Dataset records —

....

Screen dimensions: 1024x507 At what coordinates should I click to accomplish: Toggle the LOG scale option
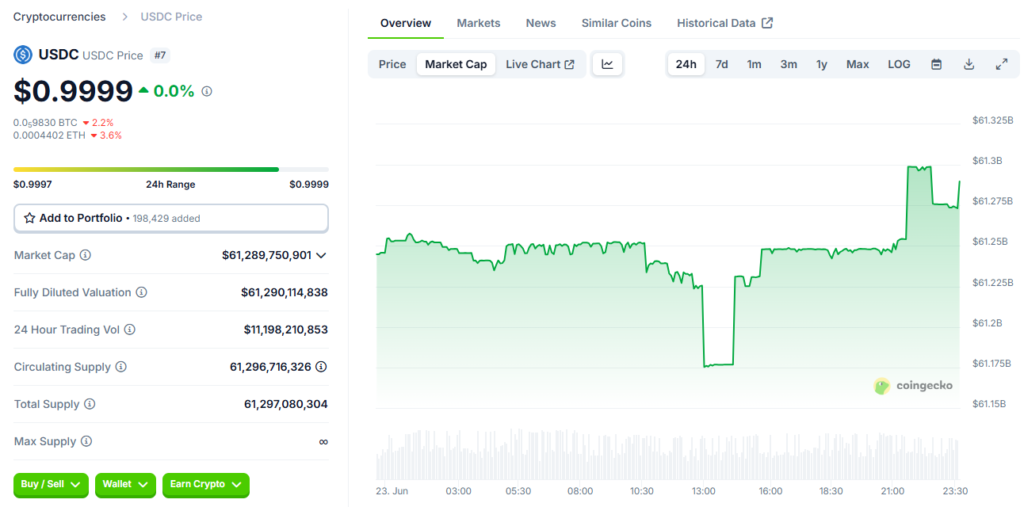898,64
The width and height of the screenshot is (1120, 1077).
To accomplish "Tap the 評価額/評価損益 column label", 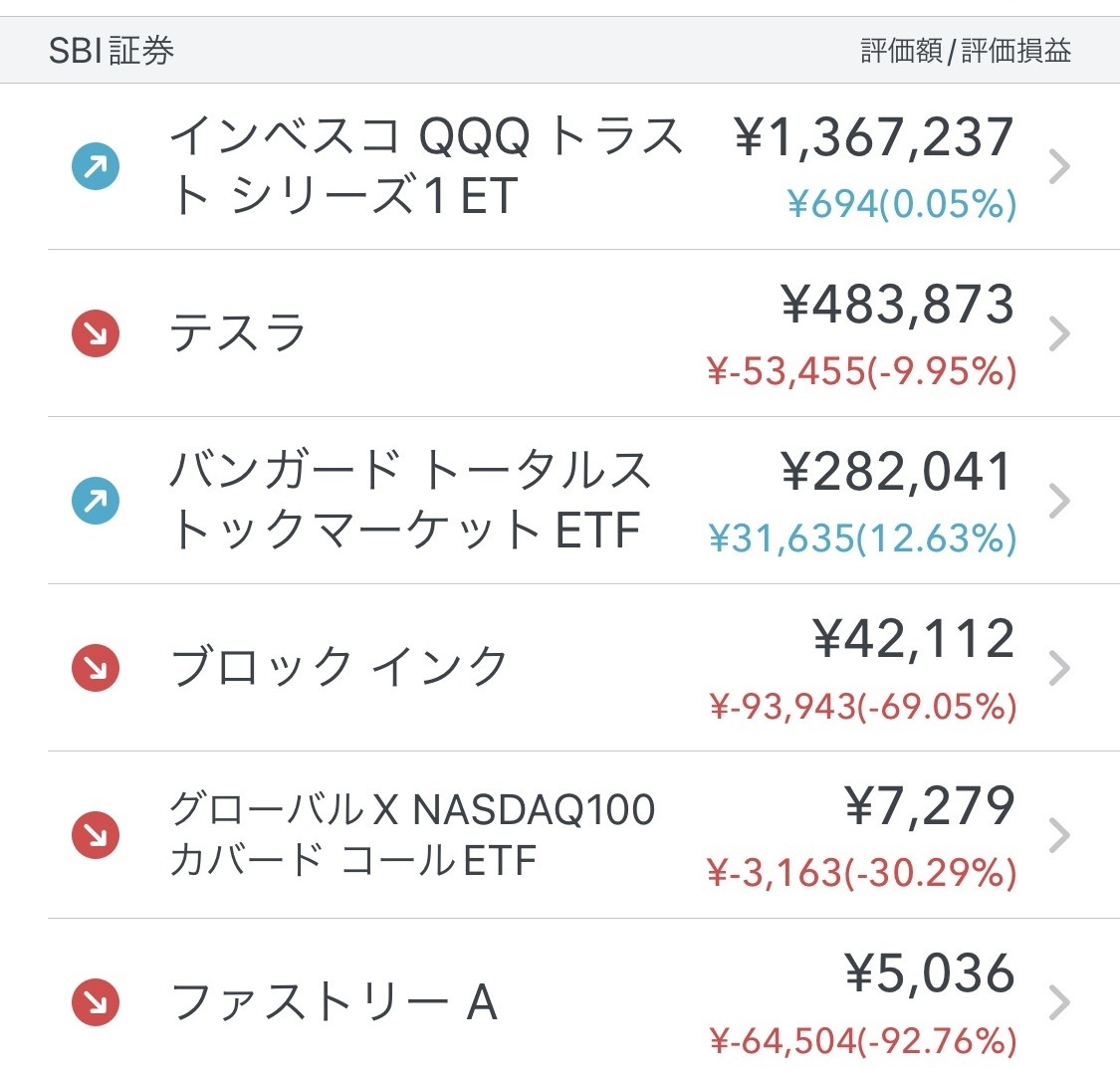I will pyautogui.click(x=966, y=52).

....

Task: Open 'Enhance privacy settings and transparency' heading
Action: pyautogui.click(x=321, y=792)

....

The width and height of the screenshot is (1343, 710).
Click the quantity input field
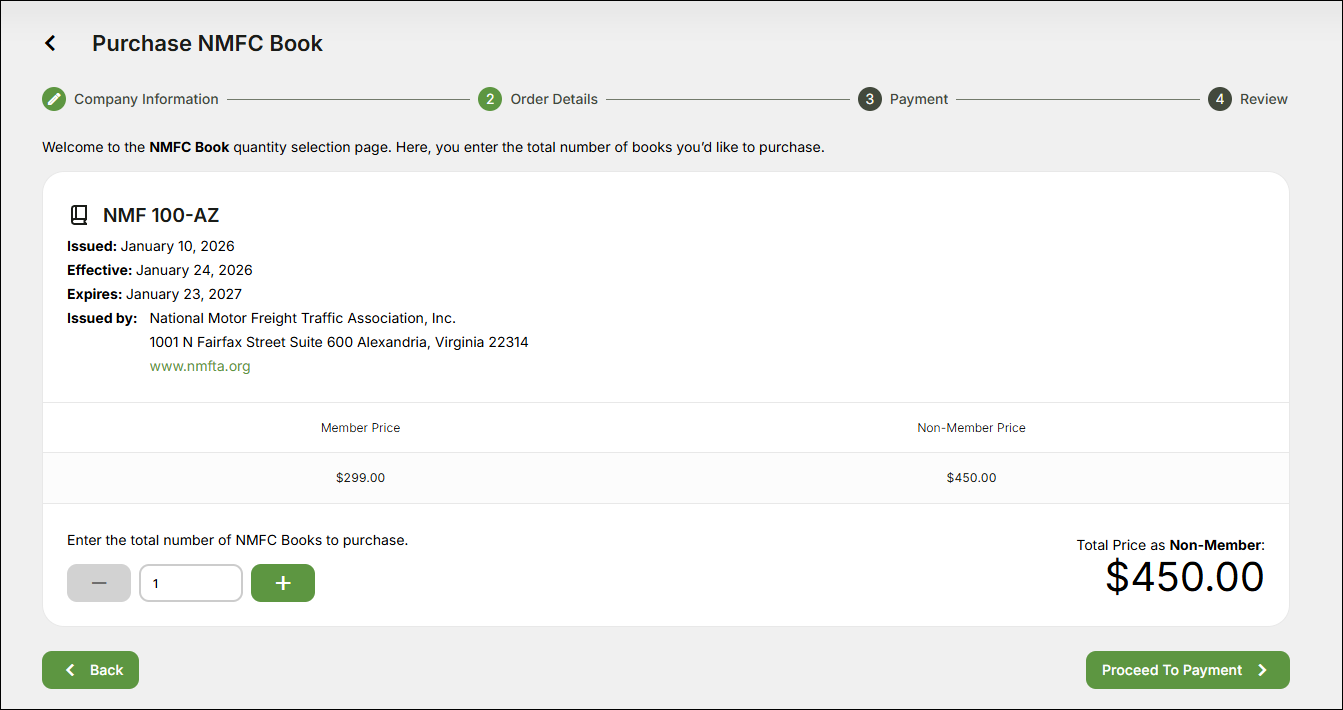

....

Task —
Keeping every character as it is, restate the lines above that run from the line with "The width and height of the screenshot is (1343, 710)." through the line with "Click the quantity input field", both included, and nothing else.

Written answer —
The width and height of the screenshot is (1343, 710).
Click the quantity input field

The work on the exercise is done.